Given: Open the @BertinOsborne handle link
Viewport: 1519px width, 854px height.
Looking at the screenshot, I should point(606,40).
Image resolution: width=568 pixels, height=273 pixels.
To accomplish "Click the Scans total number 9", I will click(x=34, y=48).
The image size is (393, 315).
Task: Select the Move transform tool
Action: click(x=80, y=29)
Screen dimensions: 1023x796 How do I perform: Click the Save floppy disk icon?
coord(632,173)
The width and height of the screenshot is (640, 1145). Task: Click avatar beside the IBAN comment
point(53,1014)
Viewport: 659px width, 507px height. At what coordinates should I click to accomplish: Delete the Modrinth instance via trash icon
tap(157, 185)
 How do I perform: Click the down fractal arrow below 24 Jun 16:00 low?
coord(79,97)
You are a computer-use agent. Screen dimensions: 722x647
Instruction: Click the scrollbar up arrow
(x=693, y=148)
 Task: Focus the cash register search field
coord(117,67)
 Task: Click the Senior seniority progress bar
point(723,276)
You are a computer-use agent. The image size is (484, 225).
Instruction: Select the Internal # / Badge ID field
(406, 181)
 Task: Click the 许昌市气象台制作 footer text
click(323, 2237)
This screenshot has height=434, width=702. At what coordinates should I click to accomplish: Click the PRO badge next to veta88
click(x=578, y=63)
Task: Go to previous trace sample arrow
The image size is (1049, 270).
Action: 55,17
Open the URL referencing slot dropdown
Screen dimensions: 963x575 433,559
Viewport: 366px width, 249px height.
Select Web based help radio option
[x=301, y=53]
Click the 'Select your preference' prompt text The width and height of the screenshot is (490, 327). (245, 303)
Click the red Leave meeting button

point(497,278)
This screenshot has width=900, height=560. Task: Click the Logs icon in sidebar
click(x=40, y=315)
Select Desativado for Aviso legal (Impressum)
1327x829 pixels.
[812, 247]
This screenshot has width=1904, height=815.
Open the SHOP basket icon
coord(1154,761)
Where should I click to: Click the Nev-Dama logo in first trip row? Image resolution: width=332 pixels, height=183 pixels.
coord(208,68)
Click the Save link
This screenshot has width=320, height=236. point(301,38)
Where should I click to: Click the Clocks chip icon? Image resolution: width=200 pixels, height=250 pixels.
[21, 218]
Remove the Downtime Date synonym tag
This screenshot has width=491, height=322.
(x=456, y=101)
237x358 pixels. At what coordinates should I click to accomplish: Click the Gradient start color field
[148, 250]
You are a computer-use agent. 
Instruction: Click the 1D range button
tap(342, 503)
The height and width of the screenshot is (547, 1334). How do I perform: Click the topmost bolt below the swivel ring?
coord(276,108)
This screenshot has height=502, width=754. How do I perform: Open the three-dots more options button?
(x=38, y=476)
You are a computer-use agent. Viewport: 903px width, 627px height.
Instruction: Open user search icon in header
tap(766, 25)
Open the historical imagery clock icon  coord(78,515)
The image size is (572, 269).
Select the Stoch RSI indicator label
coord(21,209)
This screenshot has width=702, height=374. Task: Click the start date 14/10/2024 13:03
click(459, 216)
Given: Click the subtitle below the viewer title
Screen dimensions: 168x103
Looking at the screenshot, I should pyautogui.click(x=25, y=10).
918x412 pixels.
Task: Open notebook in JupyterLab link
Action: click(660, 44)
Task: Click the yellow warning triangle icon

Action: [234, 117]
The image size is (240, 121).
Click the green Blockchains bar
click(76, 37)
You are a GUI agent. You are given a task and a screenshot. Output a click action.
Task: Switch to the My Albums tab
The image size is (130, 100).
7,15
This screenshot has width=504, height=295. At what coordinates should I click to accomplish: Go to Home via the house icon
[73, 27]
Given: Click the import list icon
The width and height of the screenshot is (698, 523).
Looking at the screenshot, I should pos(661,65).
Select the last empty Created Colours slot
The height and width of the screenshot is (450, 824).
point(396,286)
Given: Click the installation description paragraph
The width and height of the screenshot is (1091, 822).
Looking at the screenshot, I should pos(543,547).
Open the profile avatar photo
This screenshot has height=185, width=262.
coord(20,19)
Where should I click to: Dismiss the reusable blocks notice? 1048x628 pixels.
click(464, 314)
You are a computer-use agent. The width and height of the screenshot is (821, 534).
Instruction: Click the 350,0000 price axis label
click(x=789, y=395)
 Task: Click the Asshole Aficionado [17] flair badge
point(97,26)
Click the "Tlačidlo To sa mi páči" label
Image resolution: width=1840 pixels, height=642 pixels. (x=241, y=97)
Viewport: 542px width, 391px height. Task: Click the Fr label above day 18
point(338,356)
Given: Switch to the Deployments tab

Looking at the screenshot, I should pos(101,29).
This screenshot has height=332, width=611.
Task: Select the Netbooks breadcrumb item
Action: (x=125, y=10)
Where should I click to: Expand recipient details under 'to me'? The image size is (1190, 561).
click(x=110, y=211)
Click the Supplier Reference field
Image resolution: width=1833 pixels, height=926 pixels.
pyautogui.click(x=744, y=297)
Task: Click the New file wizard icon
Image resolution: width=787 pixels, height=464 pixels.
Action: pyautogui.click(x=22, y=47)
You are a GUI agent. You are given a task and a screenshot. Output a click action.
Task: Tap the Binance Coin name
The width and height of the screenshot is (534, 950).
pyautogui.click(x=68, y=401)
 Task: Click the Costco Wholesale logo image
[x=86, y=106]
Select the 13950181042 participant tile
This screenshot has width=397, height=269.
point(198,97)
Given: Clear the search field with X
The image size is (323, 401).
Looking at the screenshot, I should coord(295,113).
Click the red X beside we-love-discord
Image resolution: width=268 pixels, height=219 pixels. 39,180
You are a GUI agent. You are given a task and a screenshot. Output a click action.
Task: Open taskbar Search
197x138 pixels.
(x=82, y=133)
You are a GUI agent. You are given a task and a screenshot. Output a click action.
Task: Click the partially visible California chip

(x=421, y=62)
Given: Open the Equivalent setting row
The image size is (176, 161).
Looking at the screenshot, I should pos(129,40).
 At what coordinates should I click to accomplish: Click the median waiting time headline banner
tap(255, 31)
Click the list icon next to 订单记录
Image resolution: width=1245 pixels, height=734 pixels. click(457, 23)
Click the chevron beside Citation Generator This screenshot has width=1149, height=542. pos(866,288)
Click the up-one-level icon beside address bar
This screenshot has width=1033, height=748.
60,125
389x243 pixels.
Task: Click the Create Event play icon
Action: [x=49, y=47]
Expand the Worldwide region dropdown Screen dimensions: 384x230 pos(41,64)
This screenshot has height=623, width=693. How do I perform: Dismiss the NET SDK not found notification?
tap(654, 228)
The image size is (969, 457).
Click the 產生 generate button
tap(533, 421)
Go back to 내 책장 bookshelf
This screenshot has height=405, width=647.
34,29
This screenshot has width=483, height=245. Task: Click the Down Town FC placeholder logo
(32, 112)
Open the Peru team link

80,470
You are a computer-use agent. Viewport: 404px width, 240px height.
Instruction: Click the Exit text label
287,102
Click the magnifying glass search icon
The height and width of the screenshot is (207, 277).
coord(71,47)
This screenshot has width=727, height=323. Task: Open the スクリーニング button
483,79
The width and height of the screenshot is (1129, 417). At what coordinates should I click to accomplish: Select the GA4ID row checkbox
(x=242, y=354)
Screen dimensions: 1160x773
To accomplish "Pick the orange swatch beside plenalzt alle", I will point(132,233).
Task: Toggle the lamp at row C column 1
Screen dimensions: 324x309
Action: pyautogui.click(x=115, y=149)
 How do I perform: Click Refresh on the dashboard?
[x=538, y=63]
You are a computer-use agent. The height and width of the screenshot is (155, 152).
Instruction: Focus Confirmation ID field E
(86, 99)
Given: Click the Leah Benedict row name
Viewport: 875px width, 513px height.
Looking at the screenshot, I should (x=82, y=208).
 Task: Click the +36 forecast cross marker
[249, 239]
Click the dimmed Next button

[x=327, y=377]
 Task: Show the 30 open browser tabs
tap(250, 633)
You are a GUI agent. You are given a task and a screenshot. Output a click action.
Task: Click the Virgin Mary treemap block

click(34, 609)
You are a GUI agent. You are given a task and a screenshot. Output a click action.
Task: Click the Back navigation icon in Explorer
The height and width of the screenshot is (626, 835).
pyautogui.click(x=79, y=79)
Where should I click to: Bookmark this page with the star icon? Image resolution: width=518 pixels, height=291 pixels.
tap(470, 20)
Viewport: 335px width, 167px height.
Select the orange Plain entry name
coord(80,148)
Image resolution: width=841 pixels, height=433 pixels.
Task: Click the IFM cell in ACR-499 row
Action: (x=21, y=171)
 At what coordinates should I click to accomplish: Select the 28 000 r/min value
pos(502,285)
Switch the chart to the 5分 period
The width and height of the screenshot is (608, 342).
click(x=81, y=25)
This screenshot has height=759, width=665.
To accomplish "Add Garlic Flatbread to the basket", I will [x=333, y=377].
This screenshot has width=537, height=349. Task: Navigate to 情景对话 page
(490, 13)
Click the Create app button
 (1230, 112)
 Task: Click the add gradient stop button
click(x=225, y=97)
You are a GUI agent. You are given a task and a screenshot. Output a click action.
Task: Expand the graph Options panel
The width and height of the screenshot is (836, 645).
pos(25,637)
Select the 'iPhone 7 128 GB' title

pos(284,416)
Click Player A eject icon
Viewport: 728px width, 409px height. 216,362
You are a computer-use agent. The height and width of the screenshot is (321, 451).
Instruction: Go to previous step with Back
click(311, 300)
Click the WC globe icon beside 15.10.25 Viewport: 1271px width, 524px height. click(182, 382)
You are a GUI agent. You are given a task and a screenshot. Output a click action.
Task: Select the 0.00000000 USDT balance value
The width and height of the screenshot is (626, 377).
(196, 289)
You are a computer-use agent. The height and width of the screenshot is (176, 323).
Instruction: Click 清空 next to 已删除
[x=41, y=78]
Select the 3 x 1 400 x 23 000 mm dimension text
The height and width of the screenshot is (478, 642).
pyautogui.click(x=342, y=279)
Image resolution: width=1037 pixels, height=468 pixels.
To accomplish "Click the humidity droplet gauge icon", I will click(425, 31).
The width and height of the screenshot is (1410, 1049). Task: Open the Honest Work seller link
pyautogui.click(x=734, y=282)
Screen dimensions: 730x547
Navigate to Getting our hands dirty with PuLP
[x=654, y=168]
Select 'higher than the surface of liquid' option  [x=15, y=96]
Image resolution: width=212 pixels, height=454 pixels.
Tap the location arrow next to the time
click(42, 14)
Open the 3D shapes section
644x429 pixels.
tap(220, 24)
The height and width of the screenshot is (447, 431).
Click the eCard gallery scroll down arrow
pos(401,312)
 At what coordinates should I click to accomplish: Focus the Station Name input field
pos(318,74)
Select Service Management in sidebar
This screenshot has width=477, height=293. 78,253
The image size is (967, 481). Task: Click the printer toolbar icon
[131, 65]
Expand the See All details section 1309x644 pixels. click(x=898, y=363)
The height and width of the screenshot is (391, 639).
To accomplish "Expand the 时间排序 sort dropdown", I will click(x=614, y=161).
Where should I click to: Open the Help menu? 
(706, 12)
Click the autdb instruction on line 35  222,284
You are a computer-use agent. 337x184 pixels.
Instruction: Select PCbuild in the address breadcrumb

◆ ◆ ◆ ◆ ◆ ◆ ◆

→ Work to complete
Each line from the one that contains "The image size is (967, 481)." through the end of the material above should be returned exactly, and nothing else.

→ Answer space
The image size is (967, 481). Task: Click the printer toolbar icon
[131, 65]
Expand the See All details section 1309x644 pixels. click(x=898, y=363)
The height and width of the screenshot is (391, 639).
To accomplish "Expand the 时间排序 sort dropdown", I will click(x=614, y=161).
Where should I click to: Open the Help menu? 
(706, 12)
Click the autdb instruction on line 35  222,284
You are a computer-use agent. 337x184 pixels.
Instruction: Select PCbuild in the address breadcrumb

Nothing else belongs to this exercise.